README.md

# Layers

Layers are the fundamental building blocks for NLP models. They can be used to
assemble new layers, networks, or models.

*   [MultiHeadAttention](attention.py) implements an optionally masked attention
    between query, key, value tensors as described in
    ["Attention Is All You Need"](https://arxiv.org/abs/1706.03762). If
    `from_tensor` and `to_tensor` are the same, then this is self-attention.

*   [CachedAttention](attention.py) implements an attention layer with cache
    used for auto-agressive decoding.

*   [MatMulWithMargin](mat_mul_with_margin.py) implements a matrix
    multiplication with margin layer used for training retrieval / ranking
    tasks, as described in ["Improving Multilingual Sentence Embedding using
    Bi-directional Dual Encoder with Additive Margin
    Softmax"](https://www.ijcai.org/Proceedings/2019/0746.pdf).

*   [MultiChannelAttention](multi_channel_attention.py) implements an variant of
    multi-head attention which can be used to merge multiple streams for
    cross-attentions.

*   [TalkingHeadsAttention](talking_heads_attention.py) implements the talking
    heads attention, as decribed in
    ["Talking-Heads Attention"](https://arxiv.org/abs/2003.02436).

*   [Transformer](transformer.py) implements an optionally masked transformer as
    described in
    ["Attention Is All You Need"](https://arxiv.org/abs/1706.03762).

*   [TransformerDecoderLayer](transformer.py) TransformerDecoderLayer is made up
    of self multi-head attention, cross multi-head attention and feedforward
    network.

*   [ReZeroTransformer](rezero_transformer.py) implements Transformer with
    ReZero described in
    ["ReZero is All You Need: Fast Convergence at Large Depth"](https://arxiv.org/abs/2003.04887).

*   [OnDeviceEmbedding](on_device_embedding.py) implements efficient embedding
    lookups designed for TPU-based models.

*   [PositionalEmbedding](position_embedding.py) creates a positional embedding
    as described in ["BERT: Pre-training of Deep Bidirectional Transformers for
    Language Understanding"](https://arxiv.org/abs/1810.04805).

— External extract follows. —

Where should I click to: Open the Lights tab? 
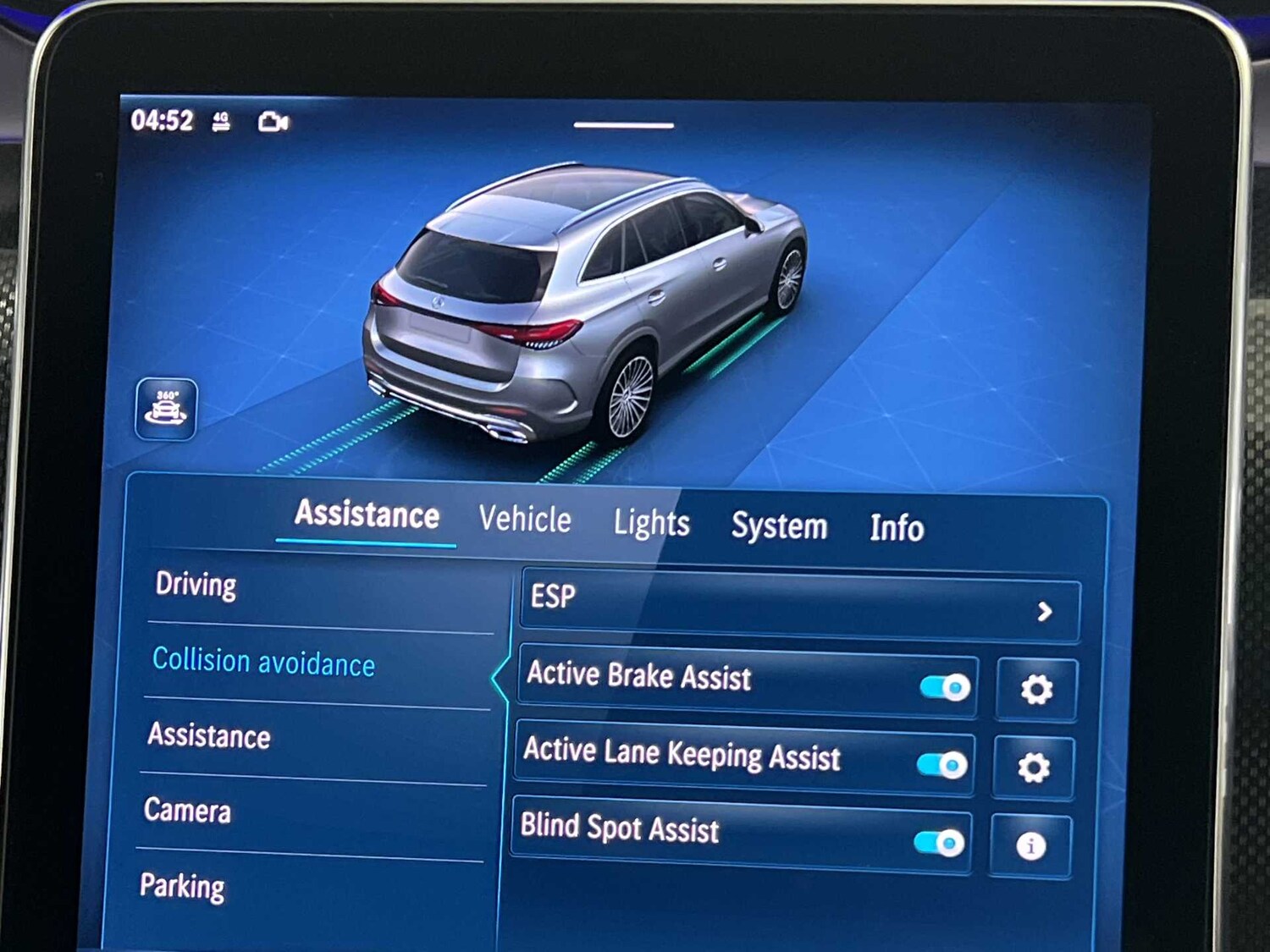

*   [SelfAttentionMask](self_attention_mask.py) creates a 3D attention mask from
    a 2D tensor mask.

*   [MaskedSoftmax](masked_softmax.py) implements a softmax with an optional
    masking input. If no mask is provided to this layer, it performs a standard
    softmax; however, if a mask tensor is applied (which should be 1 in
    positions where the data should be allowed through, and 0 where the data
    should be masked), the output will have masked positions set to
    approximately zero.

*   [`MaskedLM`](masked_lm.py) implements a masked language model. It assumes
    the embedding table variable is passed to it.

*   [ClassificationHead](cls_head.py) A pooling head over a sequence of
    embeddings, commonly used by classification tasks.

*   [GatedFeedforward](gated_feedforward.py) implements the gated linear layer
    feedforward as described in
    ["GLU Variants Improve Transformer"](https://arxiv.org/abs/2002.05202).

*   [MultiHeadRelativeAttention](relative_attention.py) implements a variant
    of multi-head attention with support for relative position encodings as
    described in "Transformer-XL: Attentive Language Models Beyond a
    Fixed-Length Context"(https://arxiv.org/abs/1901.02860). This also has
    extended support for segment-based attention, a re-parameterization
    introduced in "XLNet: Generalized Autoregressive Pretraining for Language
    Understanding" (https://arxiv.org/abs/1906.08237).

*   [TwoStreamRelativeAttention](relative_attention.py) implements a variant
    of multi-head relative attention as described in "XLNet: Generalized
    Autoregressive Pretraining for Language Understanding"
    (https://arxiv.org/abs/1906.08237). This takes in a query and content
    stream and applies self attention.

*   [TransformerXL](transformer_xl.py) implements Transformer XL introduced in
    "Transformer-XL: Attentive Language Models Beyond a Fixed-Length Context"
    (https://arxiv.org/abs/1901.02860). This contains `TransformerXLBlock`, a
    block containing either one or two stream relative self-attention as well as
    subsequent feedforward networks. It also contains `TransformerXL`, which
    contains attention biases as well as multiple `TransformerXLBlocks`.